LITUNOVSKY PEREMYTOV knew from his joint studies in high school as a convinced Socialist‐Revolutionary, about SAAKOV BELOV said that he was a Dashnak in the past, and spoke of KOVTYUKH as one of the future peasant leaders at the time of the uprising. Peremytovʹs connection with BELOV did not stop until the moment of his arrest. PEREMYTOV confessed that he is an agent of Polish intelligence. He was recruited in 1928 in the mountains. Moscow, when he worked as chief of staff of the Moscow Military District, Polish military attaché KOBYLYANSKY, a former officer of the tsarist army. To the Polish intelligence, with which he was associated until the end of 1936, PEREMYTOV systematically transmitted secret information of an operational‐mobilization nature about parts of the Moscow and Belarusian military districts.
The interrogation continues.
7. SEVEROV‐ODOEVSKY, head of the foreign department of the Civil Air Fleet. Interrogated: YUKHIMOVICH, RUBANOV.

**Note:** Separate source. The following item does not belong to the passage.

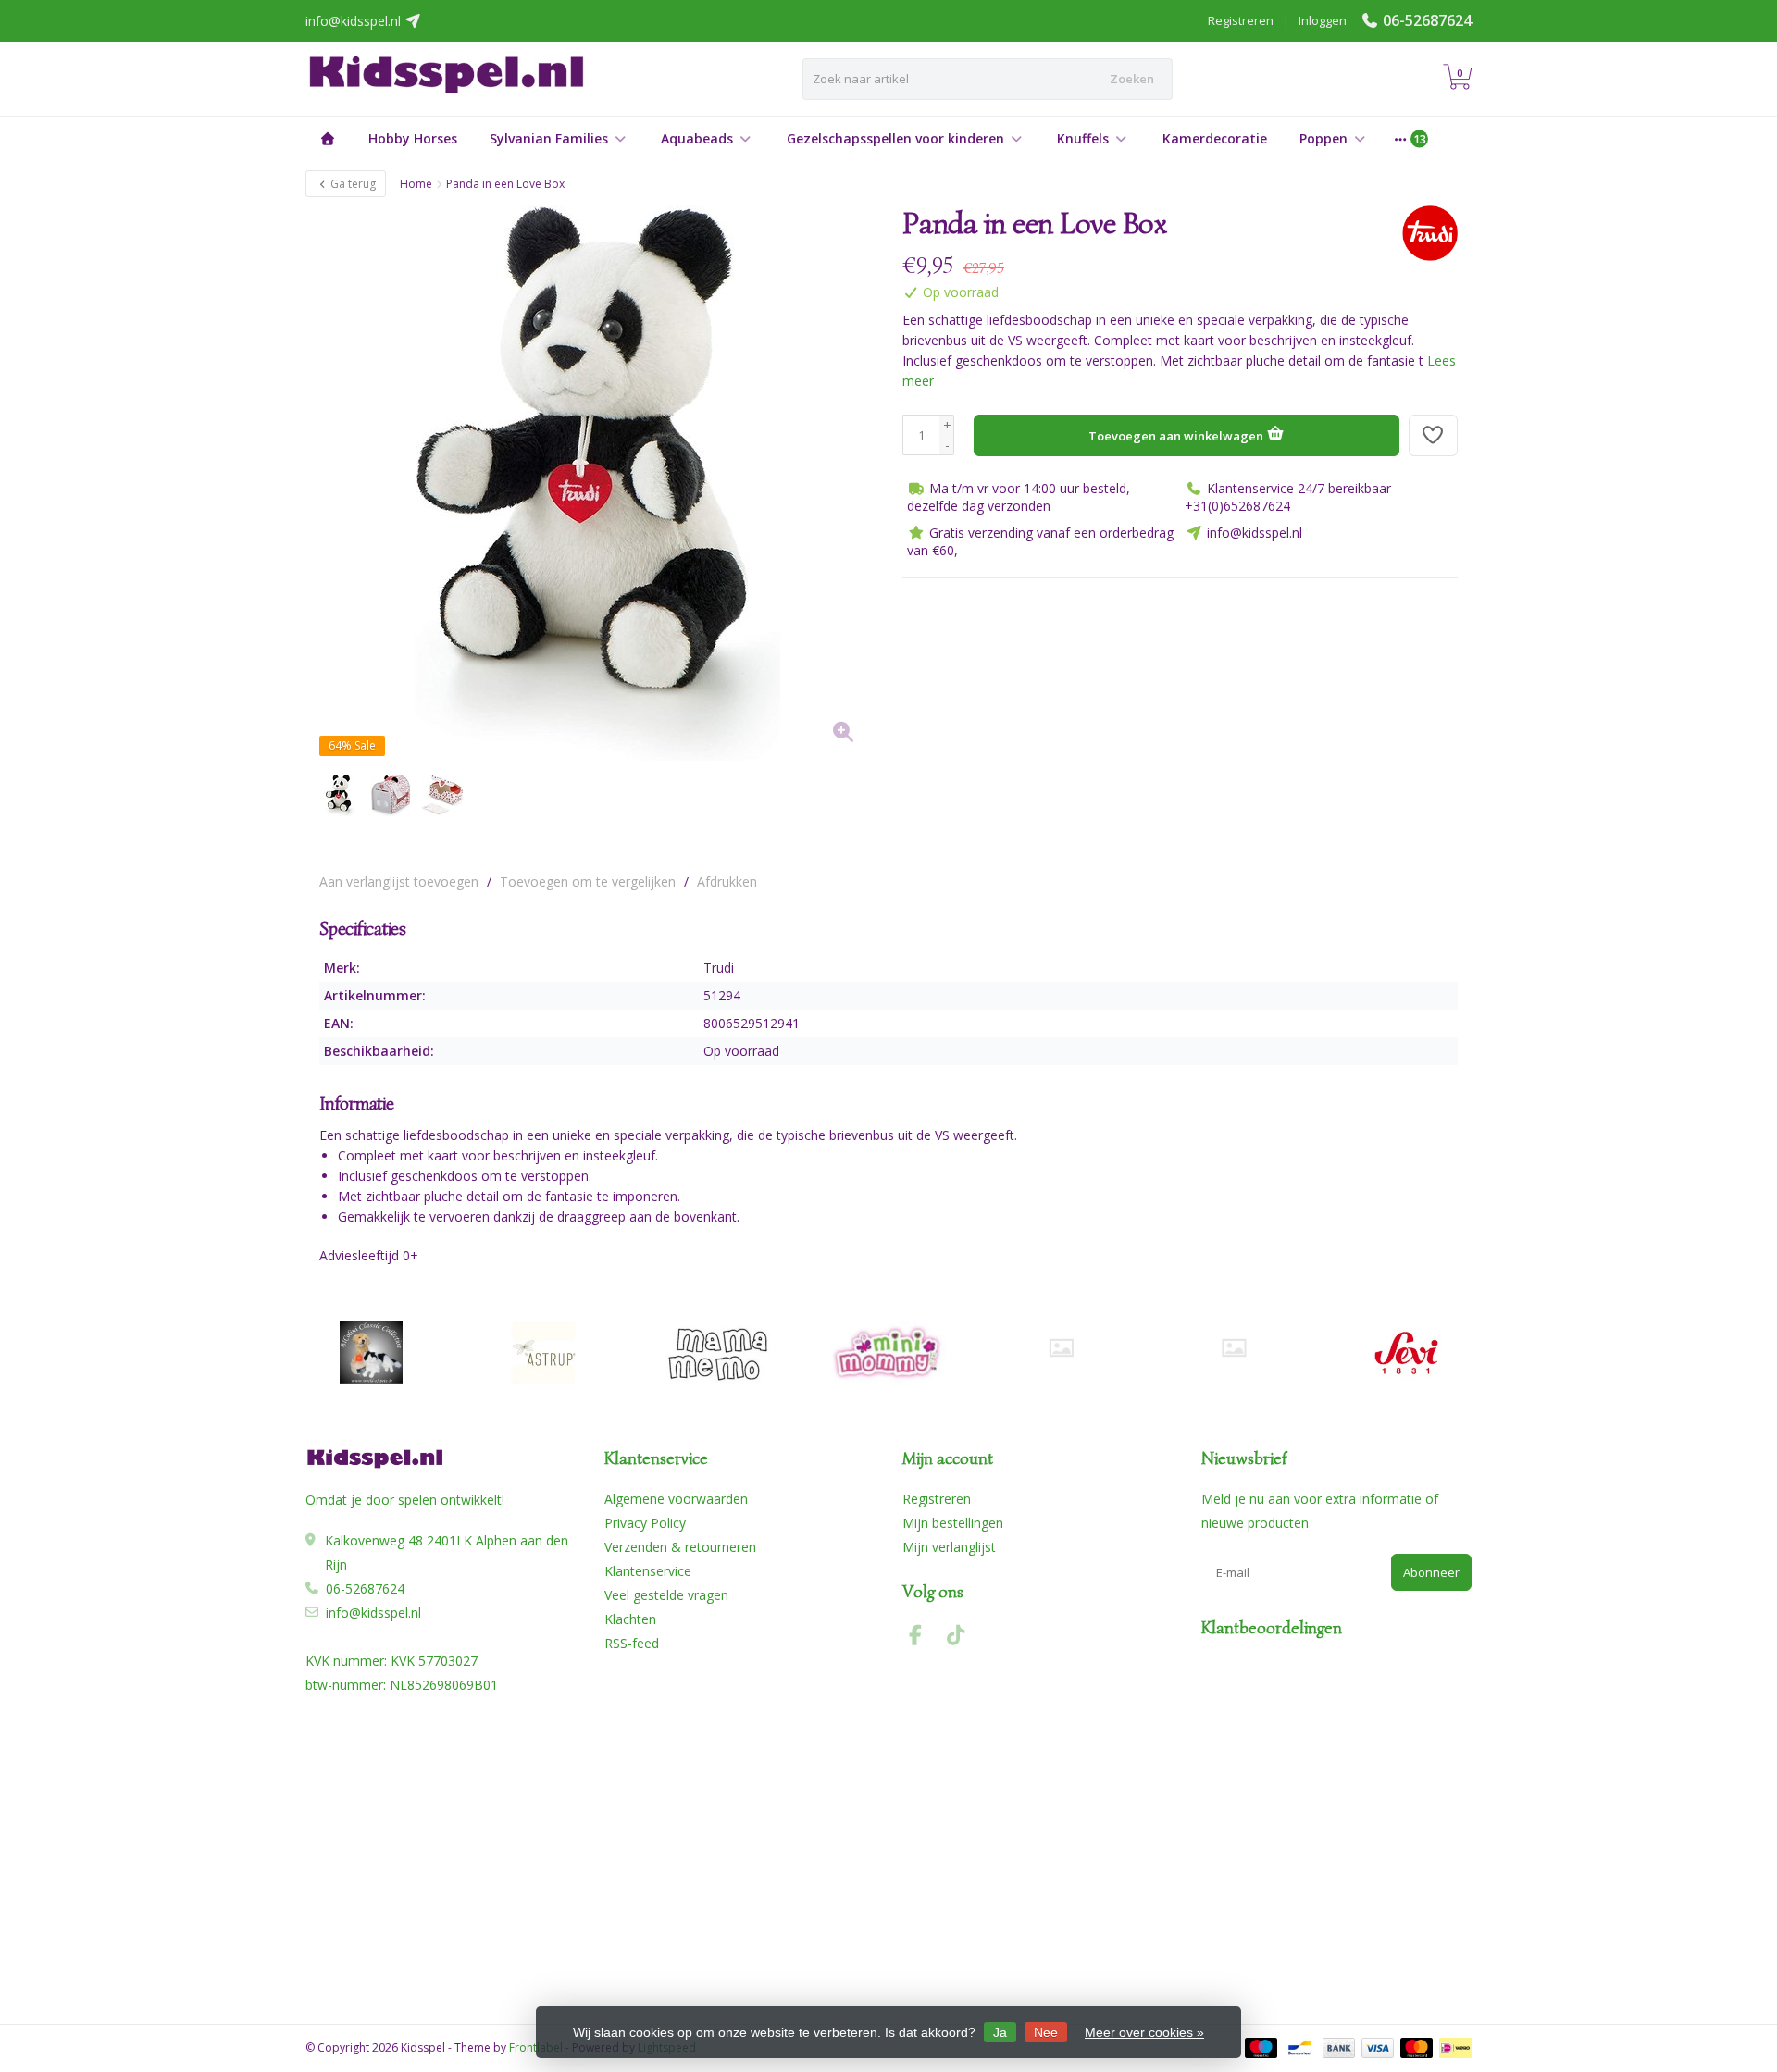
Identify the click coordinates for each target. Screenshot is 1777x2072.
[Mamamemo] (716, 1352)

He gave initial testimony about his anti‐Soviet Socialist‐Revolutionary activities from 1917 to 1937. Being a Left Socialist‐Revolutionary since 1917, ODOEVSKY in 1919, at the direction of the Central Committee of the Socialist‐Revolutionary Party, joined the RCP (b) for anti‐Soviet work. Beginning in 1917, ODOEVSKY led an active struggle against the Bolsheviks in Ukraine and in 1918 took an active part in the preparation of an armed uprising in Kharkov and the defeat of the council. While in the Red Army until April 1919, ODOEVSKY conducted subversive work to crush the army, having a directive from the Central Committee of the Socialist‐Revolutionary Party to organize peasant uprisings.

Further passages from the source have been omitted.